En el Congreso de los Soviets de Todas las Rusias, Lenin se obstinaba en firmar la paz por separado con los alemanes, intransigencia que lo llevó a la victoria en octubre, porque supo combinar a una minoría disciplinada de simpatizantes que se había infiltrado en el frente militar de Petrogrado con el anhelo pacifista de la población. Consideraba incompatible al soviet con el gobierno provisional. Como parte de ese gobierno, Kérenski exponía en público, en contra de Lenin, un dilema trágico: continuar una guerra impopular en nombre del compromiso ruso con las democracias occidentales o defender al país de la agresión austrogermánica, que simbolizaba la opresión y el deshonor. Además, el precio a pagar por una paz por separado –como lo comprobó el generalísimo Trotski en Brest-Litovsk en marzo de 1918– era muy alto en anexiones y compensaciones.
El horror que los bolcheviques, una milicia armada, le causaban al resto de la izquierda era tal que el congreso terminó sus sesiones preguntándose qué hacer con ellos. Activos saboteadores y derrotistas, la opinión pública los consideraba agentes del Káiser. Ajeno a los modales de la moral burguesa, Lenin no solo había aceptado la cortesía alemana de ser regresado, “precintado”, del destierro para destruir desde adentro al imperio zarista, sino que recibía gustoso los dineros que el obeso Parvus, al servicio al mismo tiempo del Reich y de los bolcheviques, obtenía para estos últimos en Berlín. Así lo documentó Kérenski y lo ha hecho la historiografía contemporánea. Los mencheviques, hermanos-enemigos del partido de Lenin, como era habitual, se dividieron y al final el soviet no decidió gran cosa. Eso permitió al jefe bolchevique irse de vacaciones a escribir El Estado y la revolución.
En julio, los bolcheviques intentaron, sin éxito, tomar el poder. A Kérenski, que había sido su abogado litigante durante el zarismo, le tembló la mano y se negó a liquidarlos, obsesionado en defender a la nueva democracia de un golpe militar de la derecha monárquica. Un mes más tarde, Lavr Kornílov, comandante en jefe del ejército, se sublevó y aunque Kérenski pudo desarmarlo y desalentarlo, en su afán por impedir la guerra civil en Rusia sumó a su debilidad frente a los bolcheviques, otra. Aun hoy día, los conservadores acusan a Kérenski de traicionar a Kornílov –el episodio es confuso– al no aliarse con él contra los bolcheviques.
En ese momento, tanto los monárquicos como los aliados franco-ingleses y la mitad de los liberales kadetes sostenían que solo una dictadura militar como la de Kornílov –acaso un bonapartista pero no un restaurador monárquico– podía mantener al antiguo imperio de los Romanov dentro de la guerra. Según Richard Abraham, el único biógrafo profesional de Kérenski, la gran ocurrencia del ministro de guerra y marina fue combatir a los bolcheviques con milicias femeninas. Confiaba en su capacidad de persuasión y en su amor a la patria.
- - -
— Trabajo requerido —
Prosigue el texto sobre Kérenski frente a Lenin y los bolcheviques a partir de su última oración.

— Entradas extraídas —
- - -
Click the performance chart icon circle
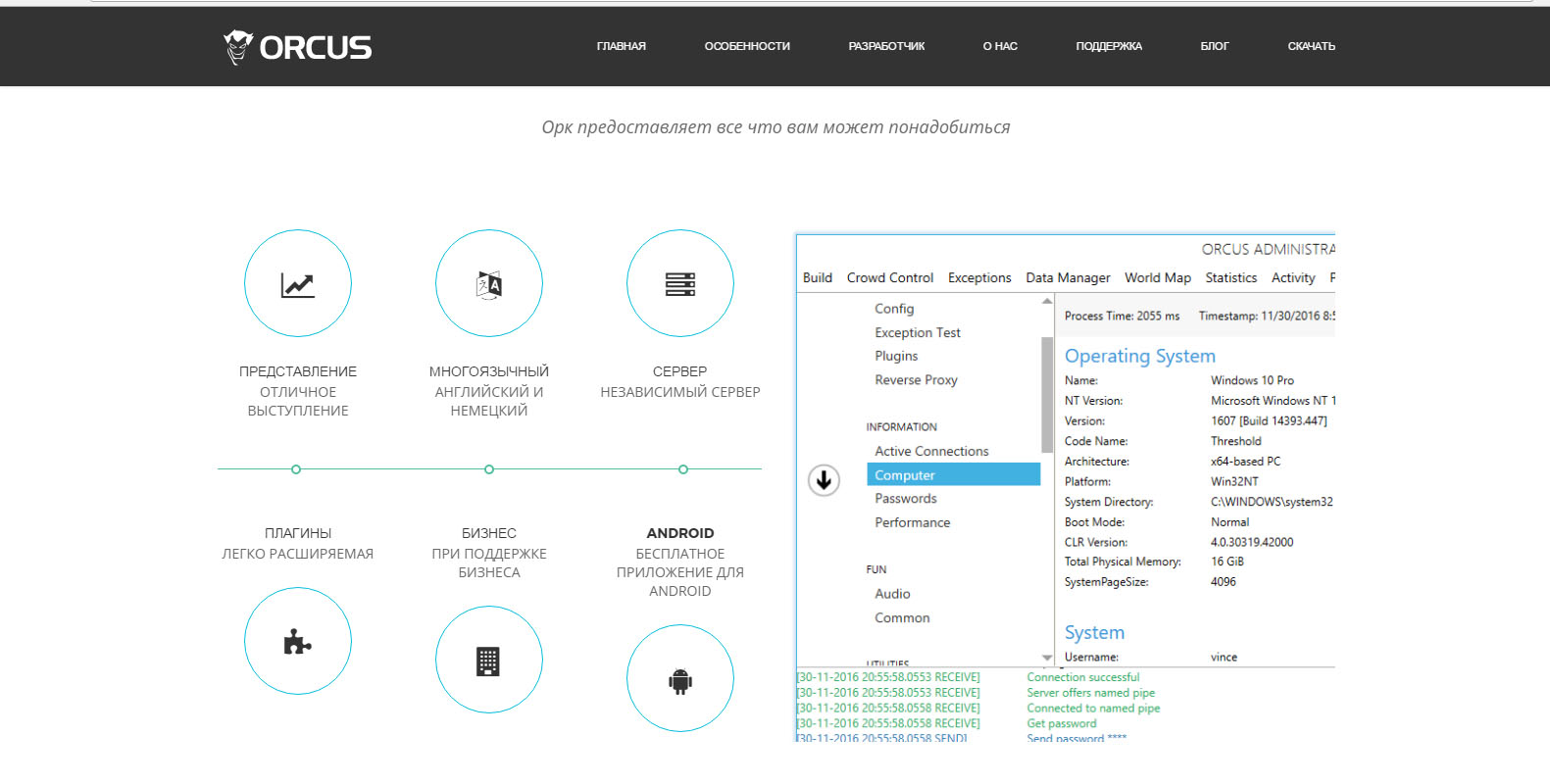The height and width of the screenshot is (784, 1550). (x=298, y=283)
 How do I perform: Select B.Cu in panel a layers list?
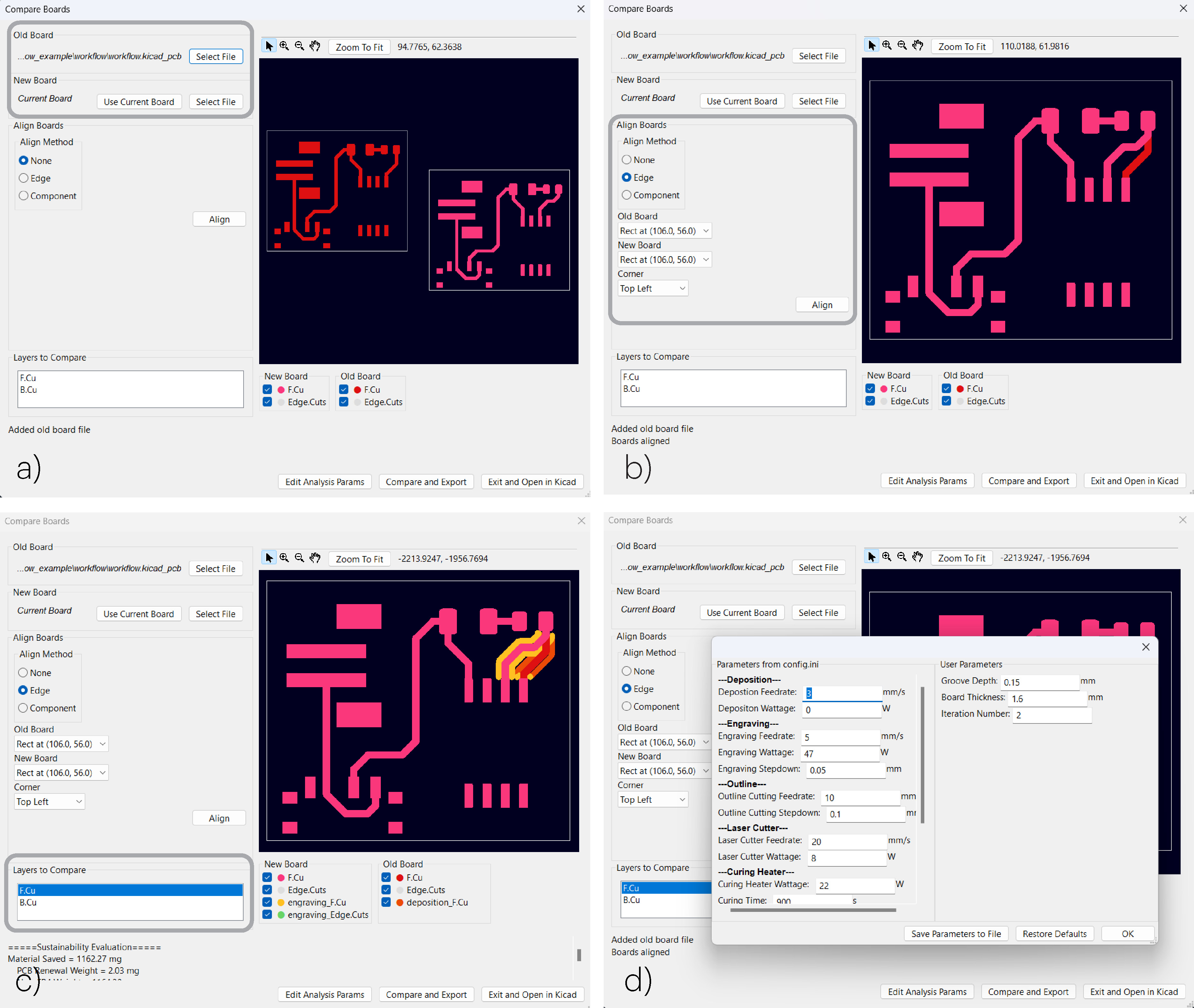click(29, 390)
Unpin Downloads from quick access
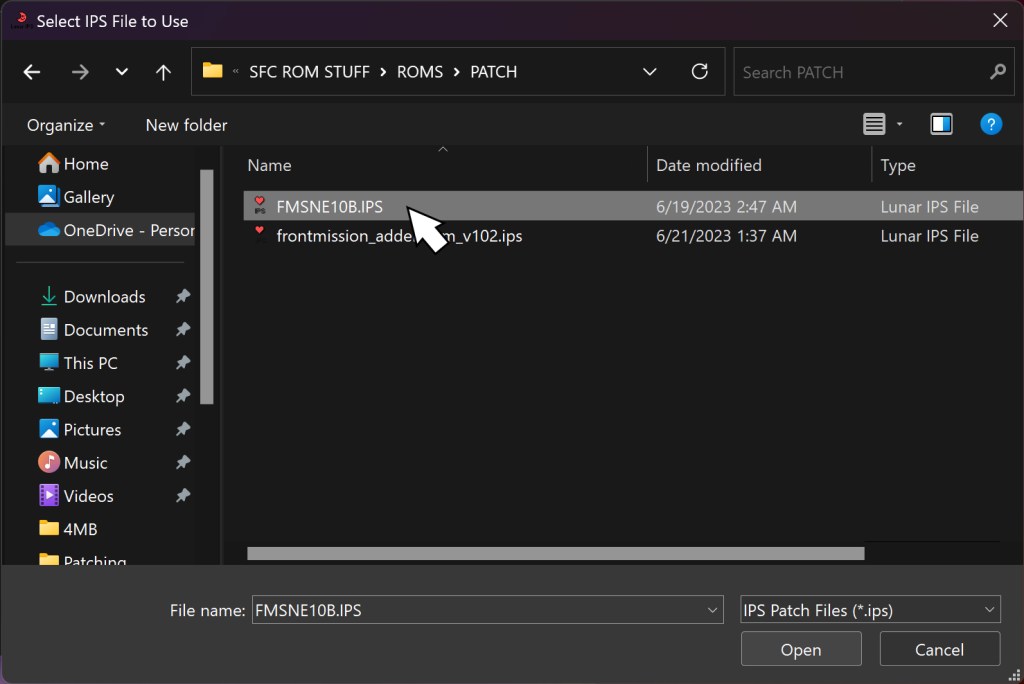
- - -
— Resultado final —
Biografía
Once años menor que su victimario Vladímir Ilich Uliánov (1870-1924), Aleksandr Fiódorovich Kérenski (1881-1970), el hombre de cuya derrota nació el siglo XX, no solo fue paisano de quien tomaría el nombre de Lenin, sino que sus familias, como no podía de ser otra manera en provincia, se frecuentaban. La ciudad de ambos, Simbirsk (que después tomaría su nombre de la familia Uliánov), era una fortaleza natural que le plantaba la cara a los terribles vientos de la Rusia europea, con el río Volga como frontera. Sus padres, Iliá Nikoláyevich Uliánov (1831-1885) y Fiódor Mijáilovich (1842-1912), inspectores de escuela los dos, se tenían en buena estima. Cuando el hermano del futuro Lenin, Aleksandr, fue ahorcado por su participación en el atentado contra el zar Alejandro II, en 1887, Fiódor M. Kérenski recomendó a Vladímir Ilich para recibir –como le había ocurrido a su también brillante hermano mayor y fallido regicida– la medalla de oro de la Universidad de Kazán. Dado el ostracismo al que había sido condenada la familia Uliánov, se trató de un escándalo ante propios y extraños. Kérenski mismo –en el único libro de memorias que escribió a lo largo de su vida (al principio titulado, con modestia, La catástrofe), cuya extensión y carácter cambió según llegaba cada nueva generación a la cual había que demostrarle que no estaba muerto aún el hombre que terminó con el zarismo– recordaba que el carruaje que se llevó a Aleksandr era un fantasma que recorría Simbirsk por las noches, llevándose estudiantes rumbo a la nada.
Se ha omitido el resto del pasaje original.